Tuesday, October 2, 2018

Abusi^H^H^H^H^H :ahem: Customizing Netbox

What is Netbox?

Some of you might have already heard about it, but for those that haven't: there's actually an extremely useful and feature-complete, free (both as in "free beer" and as in "free speech") IPAM and DCIM solution on the market, for quite a while now. A network engineer named Jeremy Stretch - formerly of packetlife.net fame, now at DigitalOcean - has created an IPAM and DCIM platform called Netbox, which has since been officialy supported by his company, DigitalOcean.

Netbox is a fully-fledged open source IPAM tool, based on Python and Django framework, and it supports all sorts of features expected from such a tool, especially one developed by a network engineer - multi-tenancy, VRFs, geographical and DCIM entities (sites, regions, but also racks, VMs, etc) as well as a nice REST API to interact with it and integration with the NAPALM library. Even better - it is still under active development, and new features are being added regularly. So, if you haven't yet - go check it out, chances are you'll find it extremely useful for most of your "Single Source of (network) Truth" uses.

If it's all that great... Why this blog post?

Unfortunately, I have found that some of the assumptions made when Netbox data model was designed just did not fit the real world. Namely, my issue is with Netbox entity called "VRF", and since the vast majority of the networks I'm trying to model in Netbox are MPLS networks this is obviously kind of a deal breaker for me. Let's see why.

In Netbox, "VRF" model has the following fields:
  • name - a string of maximum 50 characters
  • rd - a string of maximum 21 characters, with constraint that it is globally unique (only 1 VRF with name "X" allowed)
  • tenant - a foreign key, referencing a "tenant" entity, meaning a one-to-many relationship between a "tenant" and "VRF": one "tenant" can have many "VRF"s, but one "VRF" belongs to exactly one "tenant".
  • enforce_unique - a Boolean field, describing whether to prevent duplicate IP addresses/prefixes in this VRF
  • description - a string of maximum 100 characters

The first issue I have with this model is the "tenant" FK relationship. While VRFs do in fact "belong" to "tenants" (however you decide to define a "tenant"), they are first and foremost defined on a device: the VRF represents a distinct routing instance on a device, a routing table instance, if you will, and I expect the entity to have a FK relationship to "device", not "tenant". I understand that this design decision was made in order to make VRFs represent some sort of a L3VPN entity, spanning the whole network. But VRFs are necessarily device-scoped: we cannot construct a (meaningful) network-wide entity which would represent "all the routes in the L3VPN" simply because each individual device has its own parameters for what ends up in the routing table.

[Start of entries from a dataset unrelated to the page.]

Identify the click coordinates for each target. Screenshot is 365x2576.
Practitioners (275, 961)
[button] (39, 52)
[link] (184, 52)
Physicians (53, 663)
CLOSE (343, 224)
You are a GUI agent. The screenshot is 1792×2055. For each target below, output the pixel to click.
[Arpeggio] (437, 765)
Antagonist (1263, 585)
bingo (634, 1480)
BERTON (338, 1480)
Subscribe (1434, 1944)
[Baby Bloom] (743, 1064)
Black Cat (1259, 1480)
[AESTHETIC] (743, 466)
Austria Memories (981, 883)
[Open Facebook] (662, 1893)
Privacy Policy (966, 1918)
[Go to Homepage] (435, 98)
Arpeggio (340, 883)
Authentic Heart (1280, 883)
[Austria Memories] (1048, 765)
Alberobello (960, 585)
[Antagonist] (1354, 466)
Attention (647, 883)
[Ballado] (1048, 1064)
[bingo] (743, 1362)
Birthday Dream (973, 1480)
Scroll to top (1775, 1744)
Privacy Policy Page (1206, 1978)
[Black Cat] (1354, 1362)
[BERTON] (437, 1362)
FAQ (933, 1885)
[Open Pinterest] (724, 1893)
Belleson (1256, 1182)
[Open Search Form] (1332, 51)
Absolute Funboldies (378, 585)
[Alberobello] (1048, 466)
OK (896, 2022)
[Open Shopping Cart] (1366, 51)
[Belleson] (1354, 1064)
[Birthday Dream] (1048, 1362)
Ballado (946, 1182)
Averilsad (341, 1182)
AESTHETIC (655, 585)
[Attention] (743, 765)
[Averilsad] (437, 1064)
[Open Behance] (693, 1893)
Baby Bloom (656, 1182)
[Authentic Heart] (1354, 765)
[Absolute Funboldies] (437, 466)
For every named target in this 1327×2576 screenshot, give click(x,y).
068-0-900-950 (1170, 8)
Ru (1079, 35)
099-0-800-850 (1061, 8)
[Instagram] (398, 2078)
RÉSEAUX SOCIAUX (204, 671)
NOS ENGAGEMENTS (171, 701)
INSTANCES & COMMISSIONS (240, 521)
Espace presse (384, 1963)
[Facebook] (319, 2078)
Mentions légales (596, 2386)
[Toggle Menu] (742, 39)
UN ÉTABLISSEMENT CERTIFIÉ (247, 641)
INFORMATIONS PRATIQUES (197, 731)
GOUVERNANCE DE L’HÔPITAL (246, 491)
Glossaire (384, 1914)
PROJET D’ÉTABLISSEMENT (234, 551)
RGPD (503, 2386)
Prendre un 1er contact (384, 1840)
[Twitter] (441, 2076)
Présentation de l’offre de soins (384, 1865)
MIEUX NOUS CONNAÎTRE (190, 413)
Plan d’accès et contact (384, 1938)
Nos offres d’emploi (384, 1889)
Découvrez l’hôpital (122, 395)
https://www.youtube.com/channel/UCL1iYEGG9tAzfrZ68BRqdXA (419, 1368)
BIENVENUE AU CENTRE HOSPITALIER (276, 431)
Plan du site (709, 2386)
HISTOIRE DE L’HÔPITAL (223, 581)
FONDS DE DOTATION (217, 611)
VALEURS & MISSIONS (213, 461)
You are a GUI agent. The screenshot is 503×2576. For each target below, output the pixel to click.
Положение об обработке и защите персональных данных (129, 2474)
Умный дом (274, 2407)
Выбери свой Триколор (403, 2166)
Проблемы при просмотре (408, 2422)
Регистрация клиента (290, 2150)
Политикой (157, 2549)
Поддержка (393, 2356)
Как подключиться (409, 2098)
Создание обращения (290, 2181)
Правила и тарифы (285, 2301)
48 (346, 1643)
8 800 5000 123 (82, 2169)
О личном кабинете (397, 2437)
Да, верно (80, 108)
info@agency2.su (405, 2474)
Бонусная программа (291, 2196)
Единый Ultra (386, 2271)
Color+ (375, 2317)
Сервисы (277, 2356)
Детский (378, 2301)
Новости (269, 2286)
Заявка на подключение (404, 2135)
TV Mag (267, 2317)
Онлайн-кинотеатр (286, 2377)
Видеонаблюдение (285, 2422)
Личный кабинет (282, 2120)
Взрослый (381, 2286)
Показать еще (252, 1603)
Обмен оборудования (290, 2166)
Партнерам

The other issue I faced is the global name uniqueness requirement: if I change the model so that VRFs belong to a "device", not to a "tenant", there is no need for VRF name to be globally unique - it only needs to be unique on a particular device.

In all, the changes i wanted (well, needed) to have in Netbox are as follows:
  • remove the tenant foreign key relationship
  • add a new device foreign key relationship
  • remove the constraint that rd field is globally unique
The first place I looked for a solution was - you guessed it - Netbox Github issues page, and I was not very suprised to find people with the same needs: make VRFs device-local, and possibly implement a mechanism for tracking route-targets and other BGP entities (most notably ASNs) in Netbox. Unfortunately, this has been marked as a "Major feature", and has seen very little activity.

Could I do it myself? And help the open source community?

Now here's a minor problem: I am not a professional programmer, even though I have written a few programs in different programming languages and dabbed in software long ago. I know very little about Python, practically nothing about Django framework and even less about Github. I'm actually a network engineer. But then again, I decided - to hell with it, if I can make networks work - then tweaking a program should be at least doable. So here's my attempt to try and implement the necessary changes myself and make my work available on Github. So, this is my short journey into modifying an existing open-source Django application.

Django crash course

How does it work now?

First thing I needed to sort out was: how does Netbox actually work and where do I make the changes I need? I started digging for answers.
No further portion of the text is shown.